可以发现，使用CPU训练用时为164.7s，准确率为0.9785；
而使用GPU训练用时为7.8s，准确率为0.98。

六、完整代码

使用CPU训练：

import torch
import torch.nn as nn
from torch.autograd import Variable
import torch.utils.data as Data
from torchvision import datasets, transforms
import matplotlib.pyplot as plt
from torchsummary import summary
import time
    
# 创建神经网络
class CNN(nn.Module):
    def __init__(self):
        super(CNN, self).__init__()
        self.layer1 = nn.Sequential(
            nn.Conv2d(1, 16, kernel_size=5, stride=1, padding=2),
            nn.ReLU(),
            nn.MaxPool2d(kernel_size=2),
        )
        self.layer2 = nn.Sequential(
            nn.Conv2d(16, 32, kernel_size=5, stride=1, padding=2),
            nn.ReLU(),
            nn.MaxPool2d(kernel_size=2)
        )
        self.output_layer = nn.Linear(32*7*7, 10)
        
    def forward(self, x):
        x = self.layer1(x)
        x = self.layer2(x)
        x = x.reshape(x.size(0), -1)
        output = self.output_layer(x)
        return output

# 超参数
EPOCH = 2
BATCH_SIZE = 100
LR = 0.001
DOWNLOAD = False # 若已经下载mnist数据集则设为False

# 下载mnist数据
train_data = datasets.MNIST(
    root='./data', # 保存路径
    train=True, # True表示训练集，False表示测试集
    transform=transforms.ToTensor(), # 将0~255压缩为0~1
    download=DOWNLOAD
)

# 旧的写法
print(train_data.train_data.size())
print(train_data.train_labels.size())

# 新的写法
print(train_data.data.size())
print(train_data.targets.size())

# 打印部分数据集的图片
for i in range(2):
    print(train_data.targets[i].item())
    plt.imshow(train_data.data[i].numpy(), cmap='gray')
    plt.show()
    
# DataLoader
train_loader = Data.DataLoader(
    dataset=train_data,
    batch_size=BATCH_SIZE,
    shuffle=True,
    num_workers=2
)

# 如果train_data下载好后，test_data也就下载好了
test_data = datasets.MNIST(
    root='./data',
    train=False
)

print(test_data.data.size())
print(test_data.targets.size())

# 新建网络
cnn = CNN()
print(cnn)

# 查看网络的结构
model = CNN()
if torch.cuda.is_available():
    model.cuda()
summary(model, input_size=(1,28,28))

# 优化器
optimizer = torch.optim.Adam(cnn.parameters(), lr=LR)

# 损失函数
loss_func = nn.CrossEntropyLoss()

# 为了节约时间，只使用测试集的前2000个数据
test_x = Variable(
    torch.unsqueeze(test_data.data, dim=1),
    volatile=True
).type(torch.FloatTensor)[:2000]/255 # 将将0~255压缩为0~1

test_y = test_data.targets[:2000]

# # 使用所有的测试集
# test_x = Variable(
#     torch.unsqueeze(test_data.test_data, dim=1),
#     volatile=True
# ).type(torch.FloatTensor)/255 # 将将0~255压缩为0~1

# test_y = test_data.test_labels

# 开始计时
start = time.time()

问题 A:
把来源中的这句话译成英文："可以发现，使用CPU训练用时为164.7s，准确率为0.9785；而使用GPU训练用时为7.8s，准确率为0.98。"

所给条目:
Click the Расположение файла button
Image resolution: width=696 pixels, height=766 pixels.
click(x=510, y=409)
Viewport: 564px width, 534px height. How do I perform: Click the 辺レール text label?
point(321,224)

==

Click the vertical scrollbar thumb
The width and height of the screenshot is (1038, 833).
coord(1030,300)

问题 B:
在条目中，从含有"Viewport: 564px width, 534px"的那一行起，到含有"point(321,224)"的那一行止，将这几行原样重写一遍。

练习结果 A:
It can be seen that training on the CPU took 164.7 s with an accuracy of 0.9785, while training on the GPU took 7.8 s with an accuracy of 0.98.

练习结果 B:
Viewport: 564px width, 534px height. How do I perform: Click the 辺レール text label?
point(321,224)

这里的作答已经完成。